Piątek
09.12.2011
nr 343 (2322 )
ISSN 1734-6827

Psy myśliwskie



Temat: jak to jest ???  (NOWY TEMAT)

Autor: kamionka1978  godzina: 19:34
jak to jest naprawdę z tymi zagięciami psów ?? jeszcze niedawno czytając to forum można było odnieść wrażenie ,ze tylko jagi się gubią , nie wracają w miot itp a w ogóle padają jak muchy ,rzucając się odyńcom do gardeł , próbują dusić jak lisa czytając forum w tym sezonie widać pełen przekrój ras myśliwskich , co rusz jakiś zaginięcie ,, i o zgrozo żadnego jaga oby tak do wiosny , ale z drugiej strony rujnuje to jagom opinię ;))

Autor: mokrzec  godzina: 19:45
Ja zauważyłem, że jak się z psem nie chodzi po lesie to pójdzie i pójdzie. Piest który ciagle siedzi w kojcu nie ma możliwości poznawania swiata. Kiedy trafia do lasu jest tak podekscytowany, że chce się wyszalec do tego dochodzą błędy w wyszkoleniu i zaginięcie gotowe. Kilka razy spotkałem się z taka sytuacją. Takiego psa zawiozą przed sezonem zbiorówek do zagrody żeby sprawdzic czy szczeka i oczekują nie wiadomo czego. Mój znajomy ma kilka dzikarzy. Kilka z nich dostał za darmo bo zdaniem właścicieli się nie nadawały do polowania. Trochę cierpliwości i ma dobrze pracujące psy. Każdy pies na początku będzie gonił sarny im więcej razy będzie w lesie tym szybciej zrozumie że bez sensu jest ich ganianie. Autorytetem nie jestem choc miałem kilka różnych psów DB

Autor: Darek1974  godzina: 21:35
Podpisuję się pod tym co pisze MOKRZEC sam mam jaga i wiem co to za rasa mój nawet aportuje kaczki i robi to lepiej jak nie który wyżeł wszystko zależy od ułożenia a nie jak nie którzy myślą że jak pies po rodzicach polujących to wystarczy zabrać go na polowanie i od razu będzie będzie wszystko umiał ....pozdrawiam..
--*--
#### Twoje polecenie:
Zaktualizuj fragment wątku o psach myśliwskich, zamieniając „kaczki” na „bażanty”. Przytocz go od słów „Autor: Darek1974  godzina: 21:35” aż do słów „wszystko umiał ....pozdrawiam..” włącznie.

#### Wyświetlone dane:
--*--
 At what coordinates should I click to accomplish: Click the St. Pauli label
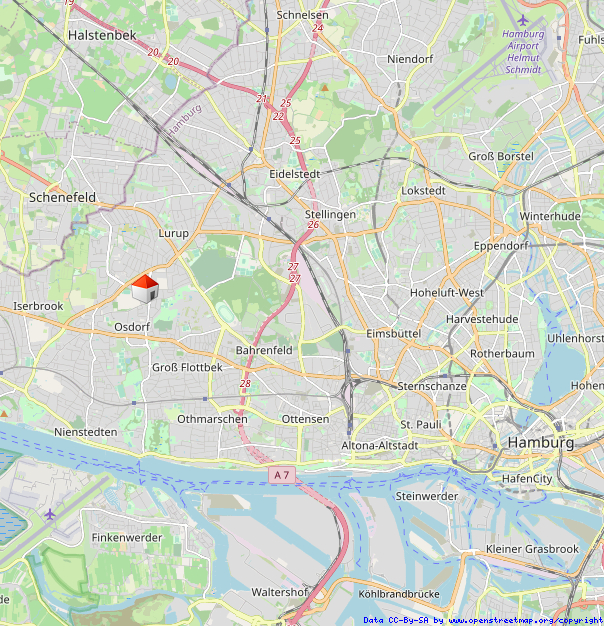[x=421, y=424]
--*--
#### Odpowiedź do zadania:
Autor: Darek1974  godzina: 21:35
Podpisuję się pod tym co pisze MOKRZEC sam mam jaga i wiem co to za rasa mój nawet aportuje bażanty i robi to lepiej jak nie który wyżeł wszystko zależy od ułożenia a nie jak nie którzy myślą że jak pies po rodzicach polujących to wystarczy zabrać go na polowanie i od razu będzie będzie wszystko umiał ....pozdrawiam..